- [Trecho fornecido]
┄┄┄┄┄┄┄┄┄┄┄┄┄┄┄┄┄┄┄┄
Casos de violências são cada vez mais frequentes nas escolas, o que assusta até mesmo àqueles que acompanham o noticiário sobre crimes na sociedade. Uma análise de dados nacionais feita pela Fundação de Amparo à Pesquisa do Estado de São Paulo Fapesp indica que a violência no ambiente escolar mais do que triplicou em 10 anos, atingindo o seu ápice em 2023.
Recentemente, o site G1 publicou uma reportagem que retrata bem a escalada de situações desse tipo, desta vez com professores como alvo. Sob o título ‘Vou matar ele logo’, um professor de 37 anos do Distrito Federal relata as ameaças de morte recebidas de alunos em um grupo de mensagens. “Segundo o professor, o caso aconteceu depois que ele repreendeu um estudante por sair da sala de aula sem autorização, no Centro de Ensino Médio 1 de São Sebastião, em abril deste ano”, informa a reportagem.
Cenas como essa ocorrem às centenas diariamente. Elas não surgem do nada – são um espelho da tensão social além dos muros da escola. Incontáveis escolas públicas estão inseridas em contextos de vulnerabilidade onde os conflitos costumam ser resolvidos com violência de todos os tipos, inclusive física. Em parte, isso também se perpetua pela falta de conhecimento sobre outras formas de enfrentamento dos conflitos.
┄┄┄┄┄┄┄┄┄┄┄┄┄┄┄┄┄┄┄┄
- [Dados fornecidos]
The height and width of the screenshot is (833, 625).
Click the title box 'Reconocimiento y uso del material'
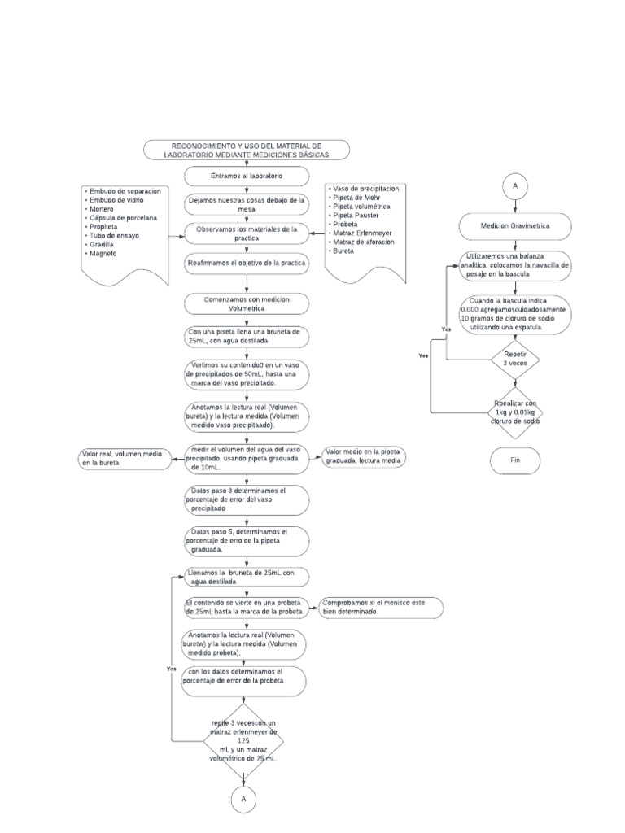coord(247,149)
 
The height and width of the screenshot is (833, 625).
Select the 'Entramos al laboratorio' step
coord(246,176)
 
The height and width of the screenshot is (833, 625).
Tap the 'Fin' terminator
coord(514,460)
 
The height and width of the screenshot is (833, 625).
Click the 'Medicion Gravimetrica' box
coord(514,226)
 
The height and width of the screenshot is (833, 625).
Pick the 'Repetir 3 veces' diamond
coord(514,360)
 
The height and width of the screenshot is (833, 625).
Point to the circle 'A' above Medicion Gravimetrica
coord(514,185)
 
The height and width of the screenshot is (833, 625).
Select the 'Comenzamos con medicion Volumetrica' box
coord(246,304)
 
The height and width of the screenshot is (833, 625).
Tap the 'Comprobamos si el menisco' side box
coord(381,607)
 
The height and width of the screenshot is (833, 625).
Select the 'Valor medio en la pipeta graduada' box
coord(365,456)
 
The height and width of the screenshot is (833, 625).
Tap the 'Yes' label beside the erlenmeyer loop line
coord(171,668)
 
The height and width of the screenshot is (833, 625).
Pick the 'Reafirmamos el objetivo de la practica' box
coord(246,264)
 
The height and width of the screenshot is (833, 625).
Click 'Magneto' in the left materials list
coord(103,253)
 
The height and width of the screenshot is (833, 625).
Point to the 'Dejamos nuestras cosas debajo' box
┄┄┄┄┄┄┄┄┄┄┄┄┄┄┄┄┄┄┄┄
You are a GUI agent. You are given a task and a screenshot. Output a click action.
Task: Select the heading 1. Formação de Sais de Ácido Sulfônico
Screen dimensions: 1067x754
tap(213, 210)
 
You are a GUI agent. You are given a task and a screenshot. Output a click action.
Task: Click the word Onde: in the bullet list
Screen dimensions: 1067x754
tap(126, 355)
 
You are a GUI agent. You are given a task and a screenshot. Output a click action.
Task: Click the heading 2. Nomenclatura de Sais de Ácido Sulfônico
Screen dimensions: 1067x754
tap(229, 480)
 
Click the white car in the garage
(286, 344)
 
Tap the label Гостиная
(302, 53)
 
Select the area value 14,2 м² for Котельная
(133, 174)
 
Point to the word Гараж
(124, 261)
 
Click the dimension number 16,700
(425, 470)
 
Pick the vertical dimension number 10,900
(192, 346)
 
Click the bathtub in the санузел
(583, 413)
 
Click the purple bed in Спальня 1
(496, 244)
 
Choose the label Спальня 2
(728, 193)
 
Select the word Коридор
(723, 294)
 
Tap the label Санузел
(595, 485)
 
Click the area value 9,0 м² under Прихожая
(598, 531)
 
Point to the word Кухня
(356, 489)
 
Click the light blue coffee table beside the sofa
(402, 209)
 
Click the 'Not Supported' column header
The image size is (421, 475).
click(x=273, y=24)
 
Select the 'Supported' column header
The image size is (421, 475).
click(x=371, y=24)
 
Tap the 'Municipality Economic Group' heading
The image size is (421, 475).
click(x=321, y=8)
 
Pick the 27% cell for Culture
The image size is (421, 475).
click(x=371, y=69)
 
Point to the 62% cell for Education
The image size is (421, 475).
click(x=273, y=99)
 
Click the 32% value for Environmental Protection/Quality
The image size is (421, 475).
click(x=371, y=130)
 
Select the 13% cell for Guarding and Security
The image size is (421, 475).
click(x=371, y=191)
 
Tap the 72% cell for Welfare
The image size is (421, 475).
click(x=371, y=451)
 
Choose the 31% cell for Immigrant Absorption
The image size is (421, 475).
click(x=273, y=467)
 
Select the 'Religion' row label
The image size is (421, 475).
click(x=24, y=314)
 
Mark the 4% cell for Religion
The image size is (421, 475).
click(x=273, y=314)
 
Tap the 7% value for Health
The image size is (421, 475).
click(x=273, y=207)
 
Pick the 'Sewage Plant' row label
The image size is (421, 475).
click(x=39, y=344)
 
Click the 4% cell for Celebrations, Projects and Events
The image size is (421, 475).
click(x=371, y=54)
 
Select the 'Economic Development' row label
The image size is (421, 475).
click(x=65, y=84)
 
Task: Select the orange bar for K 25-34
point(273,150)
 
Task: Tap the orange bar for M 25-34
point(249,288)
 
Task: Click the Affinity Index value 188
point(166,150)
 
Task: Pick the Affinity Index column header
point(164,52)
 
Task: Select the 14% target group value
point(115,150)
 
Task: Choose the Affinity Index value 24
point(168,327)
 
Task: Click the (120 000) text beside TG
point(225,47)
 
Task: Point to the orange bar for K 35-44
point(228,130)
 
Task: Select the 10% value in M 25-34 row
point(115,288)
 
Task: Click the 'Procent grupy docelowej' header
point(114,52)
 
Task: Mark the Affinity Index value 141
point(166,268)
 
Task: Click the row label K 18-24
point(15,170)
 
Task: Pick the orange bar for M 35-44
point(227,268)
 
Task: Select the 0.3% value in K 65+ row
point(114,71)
┄┄┄┄┄┄┄┄┄┄┄┄┄┄┄┄┄┄┄┄
- [Tarefas solicitadas]
**A.** Responda com base no trecho sobre violência nas escolas:
(i) Segundo a análise de dados nacionais da Fapesp, em que ano a violência no ambiente escolar atingiu seu ápice?
(ii) De acordo com o relato do professor, o que ele havia feito antes de o caso acontecer?
(iii) Em que tipo de contexto estão inseridas incontáveis escolas públicas?
**B.** Escreva a continuação do trecho sobre violência nas escolas a partir da última frase apresentada.

- [Respostas das tarefas]
**A.**
(i) Em 2023.
(ii) Ele repreendeu um estudante por sair da sala de aula sem autorização.
(iii) Em contextos de vulnerabilidade, onde os conflitos costumam ser resolvidos com violência de todos os tipos, inclusive física.

**B.**
O papel da escola na resolução de conflitos
Diante disso, como a sociedade está se posicionando? Por um lado, buscam-se modos “rápidos” e, aparentemente, eficientes para evitar e conter situações de violência. Nessa linha, uma das soluções apresentadas tem sido a conversão de escolas públicas em locais assemelhados aos quartéis. Inspiradas nos modelos de administração militar, e denominadas ‘cívico-militares’, essas escolas foram criadas em 2019 por um decreto federal. Embora esse decreto tenha sido revogado por outro em 2023, estados como São Paulo e Amazonas, entre outros, estão criando programas e escolas com esse perfil.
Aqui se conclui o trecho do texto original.